Kaggle Comp: Plant Seedlings Classification

This one looks beginner friendly, yet the images are sufficiently different than the ones in ImageNet to make it interesting.


OK folks, come and get me! :smiley:


Looks like this is the metric that I need to include in the evaluation.

from sklearn.metrics import f1_score
f1_score(data.val_y, preds, average=‘micro’)

What is the way to add it to the model??

@gerardo please don’t at-mention me unless you specifically need me to answer your question and no-one else. There’s lots of folks here who can be helpful! :slight_smile:

Look at how ‘metrics’ is defined in the various lesson notebooks we’ve seen so far to see how we’ve done this - especially the Planet one.

I’m sorry to bother. :open_mouth:
I just feel this weird attachment to your work and I have you “cyber-close” that I have the urge to ask questions.

I’m pretty sure that I’m not alone.

I will keep asking questions while I’m keep looking for the them in the forums.

Thanks for all the hard work.

No problem!

Hey i know its silly…
But how do you divide the train folder into valid (i mean getting everything perfectly into sub-folders).

I did it manually
200 images per category for training
the rest for validation.

1 Like

hmmm I would love to know if there’s any shortcut script if someone wrote it…
else I know what to do next :wink:

1 Like

I created a CSV using python and then used from_csv.


I also wrote a script to create a labels.csv file with headers file,species.

from glob2 import glob
import pandas as pd

df = pd.DataFrame(columns=["file", "species"])

for image in glob("train/**/*.png"):
    dir_ = image.split('/')
    file_, species = dir_[-1], dir_[-2]

    df = df.append({
        "file": file_,
        "species": species
        }, ignore_index=True)

df.to_csv('labels.csv', index=False)

Then, you can use the from_csv method.

Once you are done creating labels.csv, don’t forget to remove the species folders in train. Keep the images, remove the folders.


@jeremy ok got you…:slight_smile:


Wow you killed it! What architecture are you using, if I may ask?


Resnet50…how about you?

Also resnet50. Oddly enough I found Resnext50 and Nasnet both a little worse (Resnext50 was better on validation, but worse when submitted).

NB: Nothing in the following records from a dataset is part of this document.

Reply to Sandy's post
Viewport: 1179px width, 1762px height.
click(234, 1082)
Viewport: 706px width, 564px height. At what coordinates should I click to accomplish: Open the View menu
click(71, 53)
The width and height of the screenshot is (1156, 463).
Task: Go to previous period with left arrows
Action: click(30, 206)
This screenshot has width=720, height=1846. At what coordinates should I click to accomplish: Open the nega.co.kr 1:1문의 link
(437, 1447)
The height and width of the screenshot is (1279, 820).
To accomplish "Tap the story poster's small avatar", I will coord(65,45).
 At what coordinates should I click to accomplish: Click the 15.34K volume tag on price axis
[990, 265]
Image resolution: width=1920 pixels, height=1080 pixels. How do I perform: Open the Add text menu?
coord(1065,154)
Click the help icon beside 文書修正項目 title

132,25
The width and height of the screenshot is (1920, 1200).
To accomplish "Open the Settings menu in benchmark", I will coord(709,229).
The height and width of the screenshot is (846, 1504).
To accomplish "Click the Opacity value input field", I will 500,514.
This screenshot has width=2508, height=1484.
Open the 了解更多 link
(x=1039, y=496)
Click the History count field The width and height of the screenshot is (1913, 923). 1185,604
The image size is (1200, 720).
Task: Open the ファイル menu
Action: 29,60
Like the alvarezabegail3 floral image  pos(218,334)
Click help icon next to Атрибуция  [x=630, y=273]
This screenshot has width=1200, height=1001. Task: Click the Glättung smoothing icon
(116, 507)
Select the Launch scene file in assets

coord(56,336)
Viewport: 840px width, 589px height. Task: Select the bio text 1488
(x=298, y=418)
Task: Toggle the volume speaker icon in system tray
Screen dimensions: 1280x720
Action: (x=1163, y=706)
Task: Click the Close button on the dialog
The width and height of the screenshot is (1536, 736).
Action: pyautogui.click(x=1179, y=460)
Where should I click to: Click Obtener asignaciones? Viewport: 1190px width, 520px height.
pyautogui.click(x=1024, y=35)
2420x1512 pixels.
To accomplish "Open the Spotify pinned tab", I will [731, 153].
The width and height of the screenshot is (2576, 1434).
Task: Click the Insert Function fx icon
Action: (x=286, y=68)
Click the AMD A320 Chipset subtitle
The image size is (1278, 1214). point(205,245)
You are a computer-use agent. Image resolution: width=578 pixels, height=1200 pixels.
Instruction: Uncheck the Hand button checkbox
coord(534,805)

I tried resnext50 first cause I also thought it would do better, but kept getting cuda out of memory errors on fine-tuning so thats how I ended up resorting to resnet50…will test out a few others. Also still need to train rn50 with all the data or cv, this is just one fold for now

Wow that’s impressive - mine is trained with all data.

To train the bigger models I decreased the batch size. For Nasnet I need bs=12 on a 16GB P3!

1 Like

Hey how did you include metrics in?
This is what i tried to do.

from sklearn.metrics import f1_score
def meanfscore(y_pred, targ):
    return f1_score(targ, y_pred, average='micro')

learn.fit(0.01, 5, metrics=[meanfscore])

This should work but it’s throwing a weird error.

ValueError: Classification metrics can't handle a mix of multilabel-indicator and continuous-multioutput targets

Personally, I didn’t use f1_score as a metric during training. I just used regular accuracy. The LB is scored by f1 based on the predictions you submit.


log_preds,y = learn.TTA()
preds = np.exp(log_preds)
preds = np.argmax(log_preds, axis=1)
metrics.f1_score(data.val_y, preds, average=‘micro’)

I used this code to calculate the f1_score but I would like to add it the learn.fit but does not seems to be working.